WHAT IS BEING ASKED:
Please return all lines in the listing holding the word "computer".
==================================================
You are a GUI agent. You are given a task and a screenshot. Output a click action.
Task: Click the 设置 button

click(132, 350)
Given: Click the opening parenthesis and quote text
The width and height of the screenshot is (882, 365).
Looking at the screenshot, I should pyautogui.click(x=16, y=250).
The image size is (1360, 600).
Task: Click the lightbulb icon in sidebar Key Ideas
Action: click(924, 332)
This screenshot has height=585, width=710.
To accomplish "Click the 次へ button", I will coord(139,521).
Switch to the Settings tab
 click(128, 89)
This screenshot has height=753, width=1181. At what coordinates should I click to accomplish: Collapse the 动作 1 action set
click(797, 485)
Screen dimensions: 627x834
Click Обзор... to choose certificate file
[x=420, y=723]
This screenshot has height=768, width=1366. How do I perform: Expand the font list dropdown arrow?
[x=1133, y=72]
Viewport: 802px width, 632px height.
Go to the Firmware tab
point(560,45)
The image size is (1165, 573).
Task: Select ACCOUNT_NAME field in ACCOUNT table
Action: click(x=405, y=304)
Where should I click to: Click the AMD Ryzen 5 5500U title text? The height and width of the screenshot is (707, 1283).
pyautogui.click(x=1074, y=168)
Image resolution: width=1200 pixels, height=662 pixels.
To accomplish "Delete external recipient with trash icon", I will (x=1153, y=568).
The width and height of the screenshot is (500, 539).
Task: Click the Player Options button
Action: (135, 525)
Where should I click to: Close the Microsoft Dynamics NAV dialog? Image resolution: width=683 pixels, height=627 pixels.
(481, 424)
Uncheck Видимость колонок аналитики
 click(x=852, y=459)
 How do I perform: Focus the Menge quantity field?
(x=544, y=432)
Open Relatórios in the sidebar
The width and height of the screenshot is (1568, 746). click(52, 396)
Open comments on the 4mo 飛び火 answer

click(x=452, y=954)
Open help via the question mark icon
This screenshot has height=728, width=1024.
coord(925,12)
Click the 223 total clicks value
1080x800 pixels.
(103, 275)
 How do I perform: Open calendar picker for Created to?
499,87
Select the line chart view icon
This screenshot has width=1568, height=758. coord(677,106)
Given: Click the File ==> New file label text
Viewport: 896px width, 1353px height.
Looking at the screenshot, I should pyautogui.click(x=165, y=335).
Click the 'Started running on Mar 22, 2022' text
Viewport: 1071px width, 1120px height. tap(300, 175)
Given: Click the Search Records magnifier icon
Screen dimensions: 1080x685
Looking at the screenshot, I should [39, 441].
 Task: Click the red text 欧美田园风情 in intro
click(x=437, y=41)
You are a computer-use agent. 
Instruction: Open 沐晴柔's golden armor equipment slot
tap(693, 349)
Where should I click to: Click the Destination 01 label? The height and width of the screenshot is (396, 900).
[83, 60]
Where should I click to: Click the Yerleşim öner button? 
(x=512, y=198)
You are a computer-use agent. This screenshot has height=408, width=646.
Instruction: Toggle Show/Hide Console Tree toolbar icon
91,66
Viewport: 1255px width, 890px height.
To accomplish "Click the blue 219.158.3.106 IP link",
==================================================
ANSWER SPACE:
You are a computer-use agent. 
You are a computer-use agent. This screenshot has height=408, width=646.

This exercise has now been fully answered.